Чтение структуры данных matlab в массивы numpy

#matlab #numpy-ndarray #hdf5 #h5py

#matlab #numpy-ndarray #hdf5 #h5py

Вопрос:

У меня есть набор MAT-файлов, который содержит matlab struct . Структура имеет множество массивов. Я хотел бы открыть файл и перенести их все в массивы. До сих пор я написал следующий код:

 import h5py
>>> fs = h5py.File('statistics_VAD.mat','r')
>>> list(fs.keys())
['#refs#', 'data']
>>> 
>>> fs['data'].visititems(lambda n,o:print(n, o))
C <HDF5 dataset "C": shape (100, 1), type "|O">
P <HDF5 dataset "P": shape (100, 1), type "|O">
V <HDF5 dataset "V": shape (100, 1), type "|O">
Wn <HDF5 dataset "Wn": shape (100, 1), type "|O">
X <HDF5 dataset "X": shape (100, 1), type "|O">
a <HDF5 dataset "a": shape (100, 1), type "|O">
dn <HDF5 dataset "dn": shape (100, 1), type "|O">
>>> struArray = fs['data']
>>> print(struArray['P'])
<HDF5 dataset "P": shape (100, 1), type "|O">
 

Я не знаю, как перейти HDF5 dataset "P" к numpy массиву. Любое предложение будет оценено по достоинству

Комментарии:

1. Что arr=struArray['P'][:] делает?

2. @hpaulj вывод такой >>> arr=struArray['P'][:] >>> arr array([[<HDF5 object reference>], [<HDF5 object reference>], [<HDF5 object reference>], [<HDF5 object reference>], [<HDF5 object reference>], [<HDF5 object reference>], ... .

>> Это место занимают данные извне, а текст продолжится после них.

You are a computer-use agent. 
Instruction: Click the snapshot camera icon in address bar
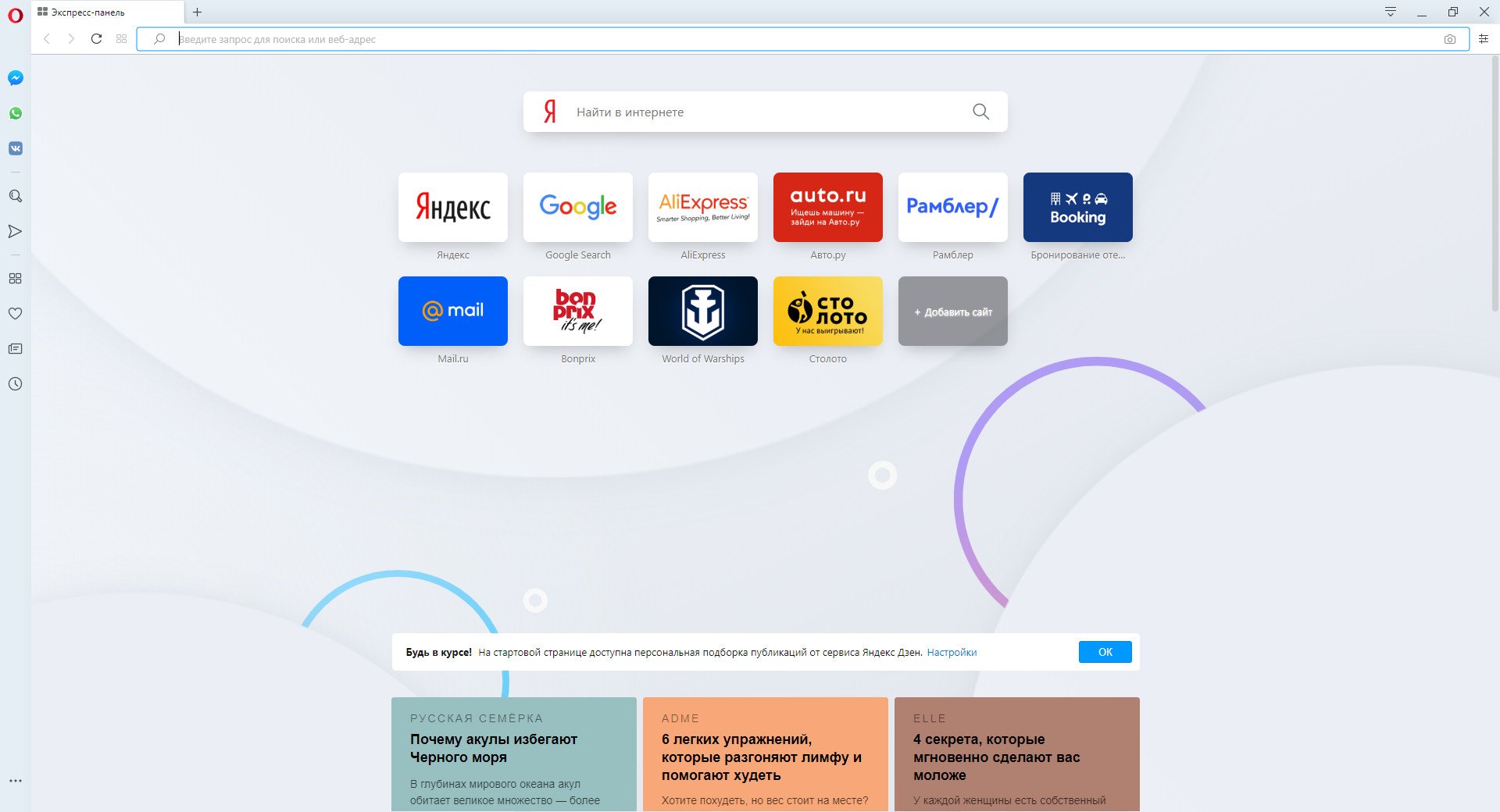1450,39
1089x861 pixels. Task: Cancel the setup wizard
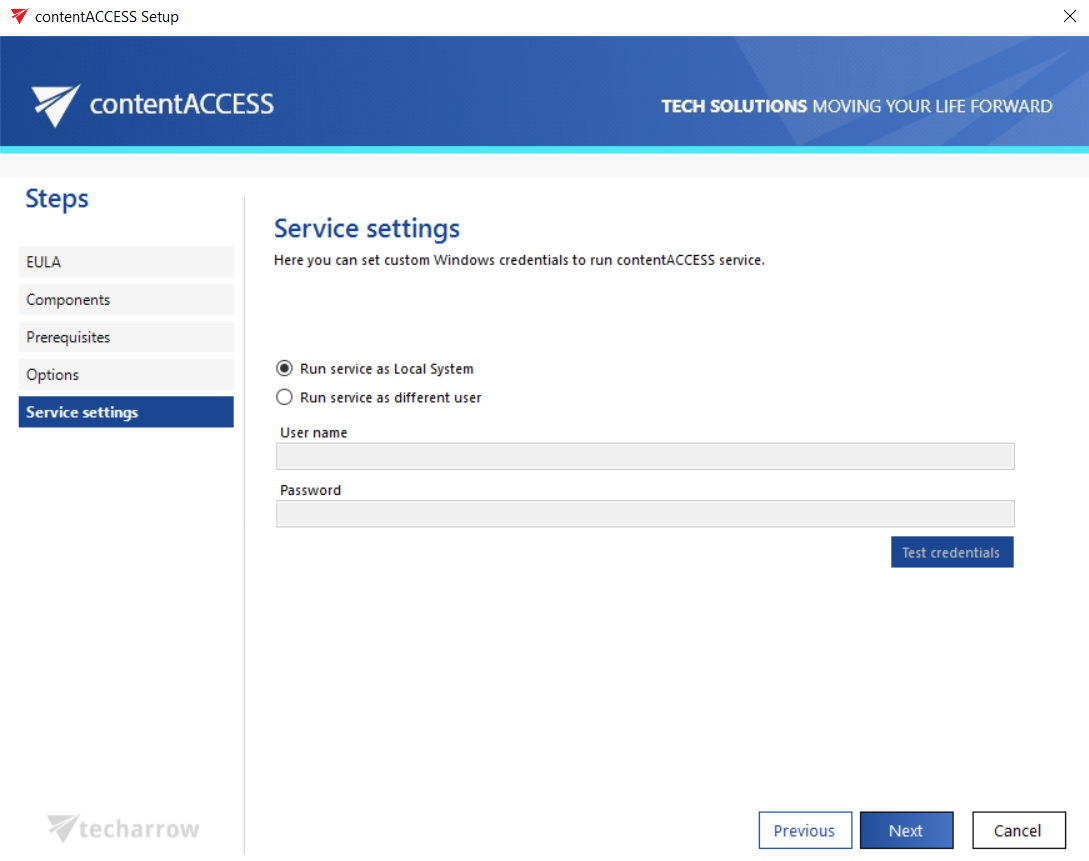1018,831
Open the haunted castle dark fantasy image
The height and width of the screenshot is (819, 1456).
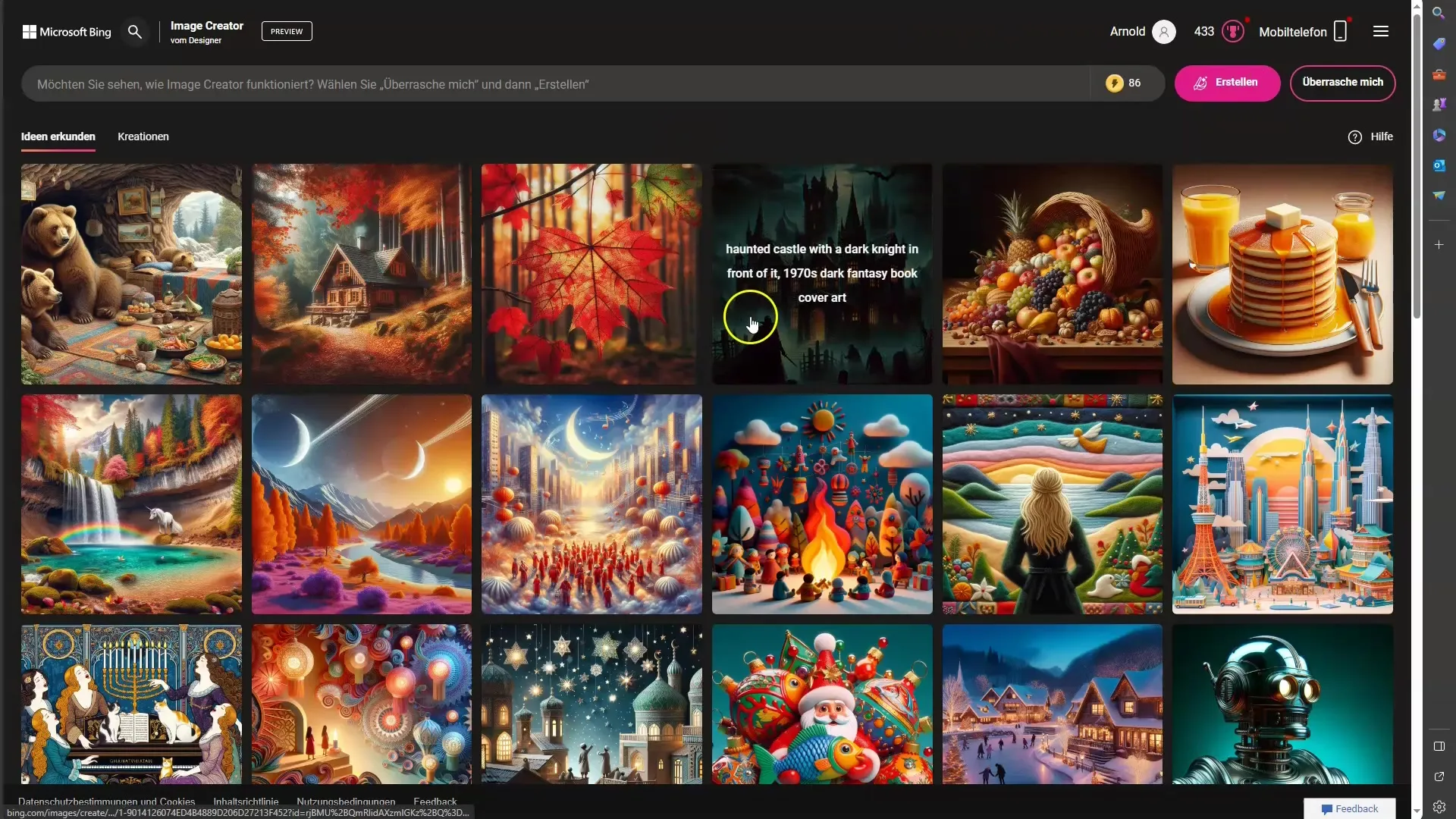coord(822,272)

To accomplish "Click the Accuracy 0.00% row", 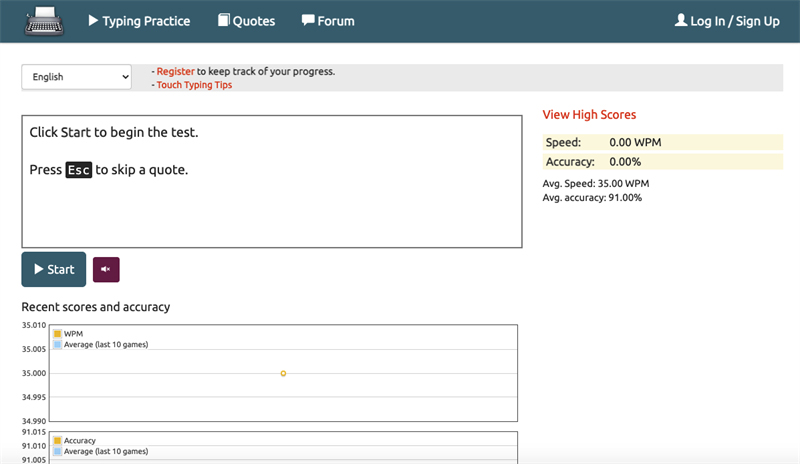I will pyautogui.click(x=662, y=162).
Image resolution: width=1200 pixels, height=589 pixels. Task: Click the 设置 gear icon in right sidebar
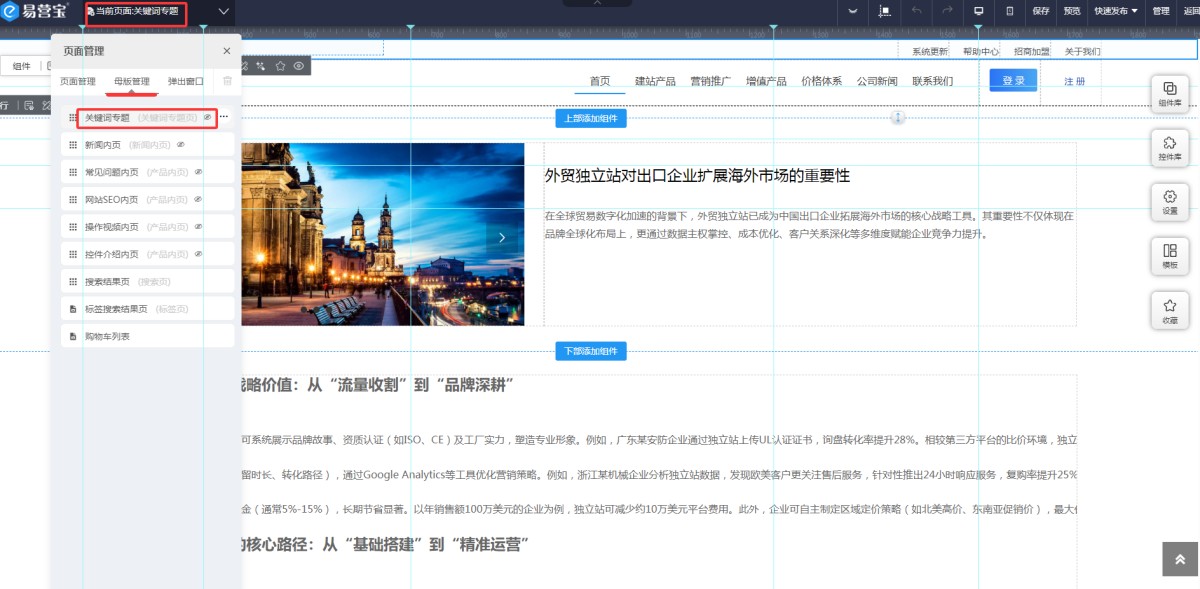click(x=1169, y=201)

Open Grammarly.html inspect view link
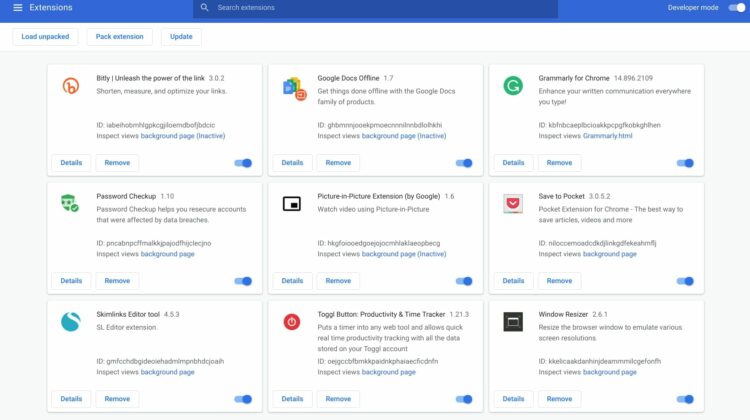(x=608, y=136)
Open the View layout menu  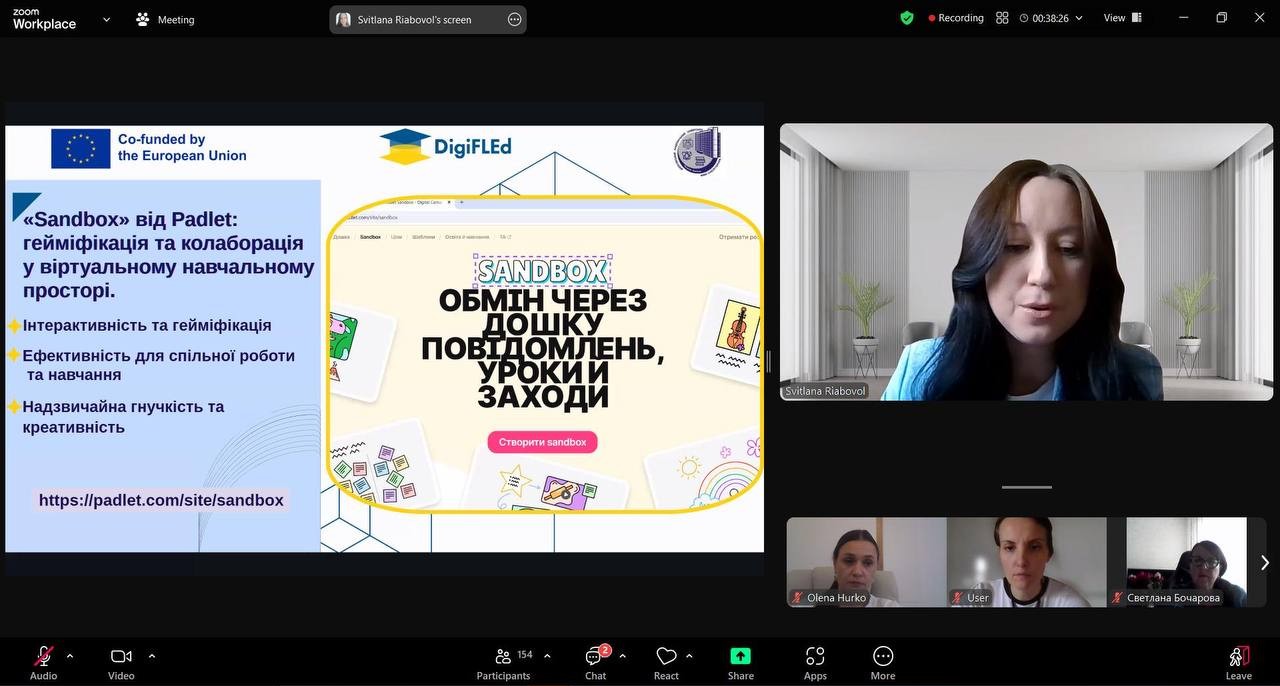[1120, 18]
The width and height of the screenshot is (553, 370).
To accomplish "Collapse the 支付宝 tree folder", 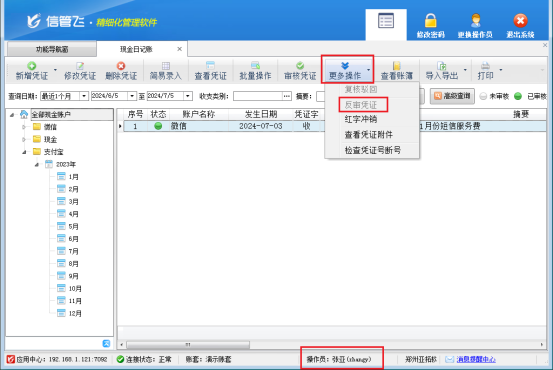I will pyautogui.click(x=24, y=152).
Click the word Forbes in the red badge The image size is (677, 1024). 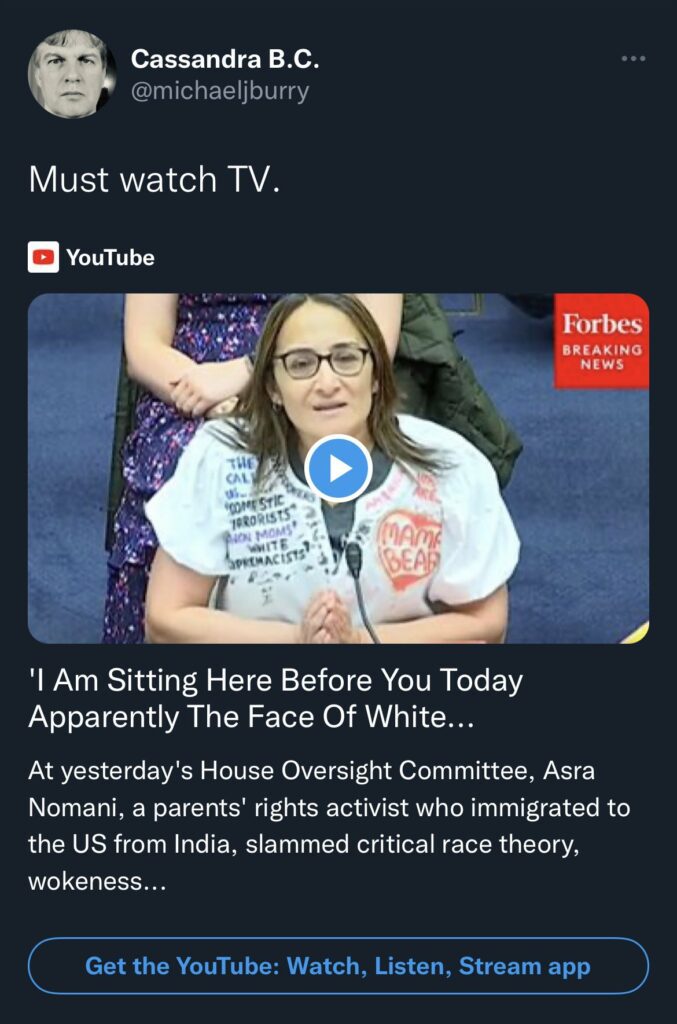(602, 324)
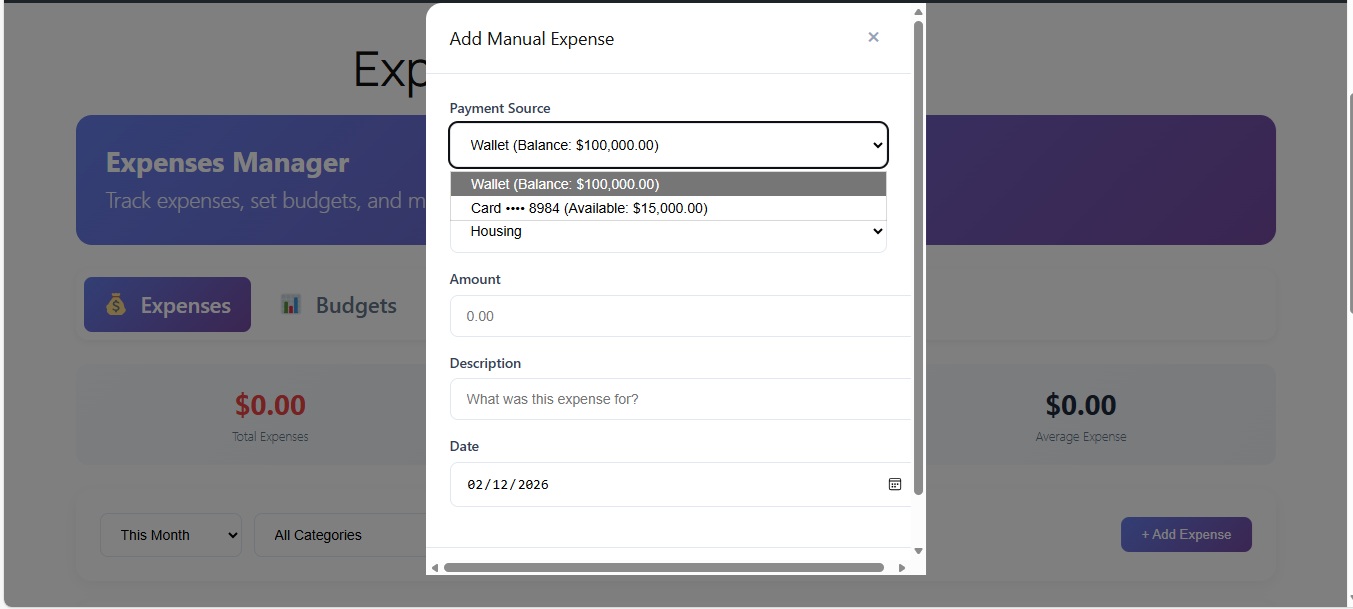Click the expense Description text field
This screenshot has height=609, width=1353.
(x=680, y=399)
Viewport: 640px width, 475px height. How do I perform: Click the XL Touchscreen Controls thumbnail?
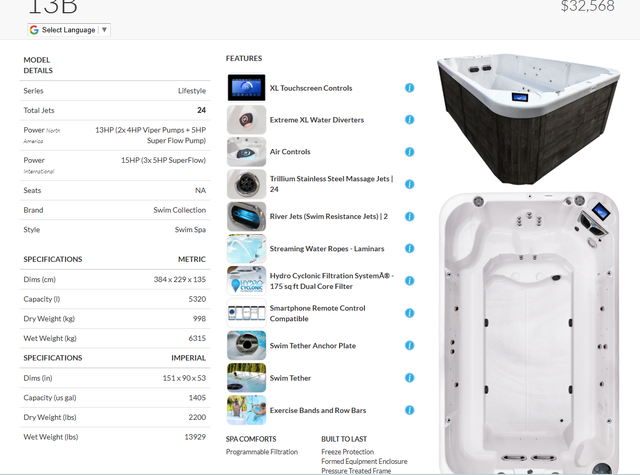tap(246, 88)
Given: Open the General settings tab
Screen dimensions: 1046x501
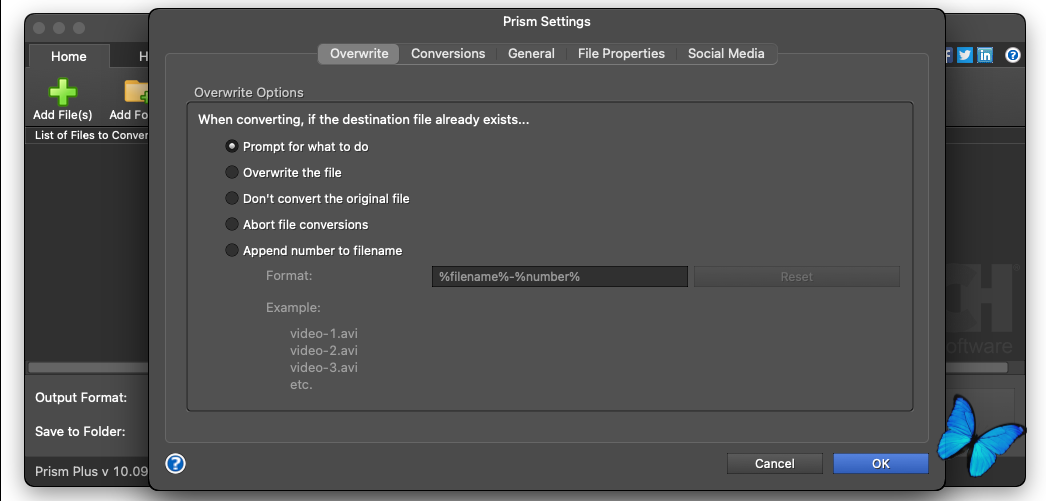Looking at the screenshot, I should point(531,54).
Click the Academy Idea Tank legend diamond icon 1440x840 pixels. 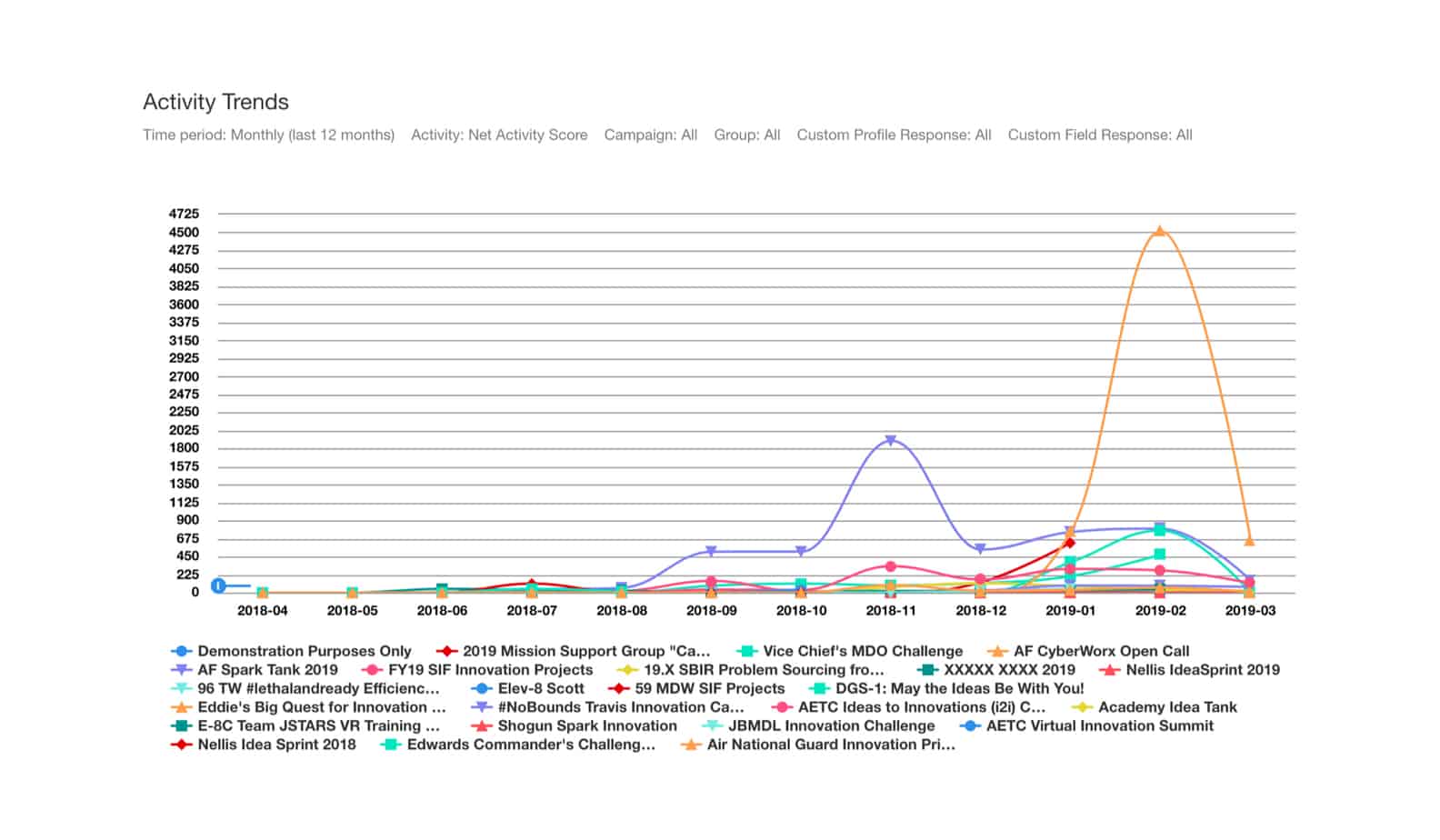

3. Эти «ссылки на объекты», вероятно, являются элементами в refs группе, но я не знаю, h5py могу ли я получить их для вас. scipy.io.loadmat может обрабатывать более старый файл style .mat, но даже там результат может иметь «непрозрачные» элементы. Не все, что matlab сохраняет в файл, можно перевести в numpy.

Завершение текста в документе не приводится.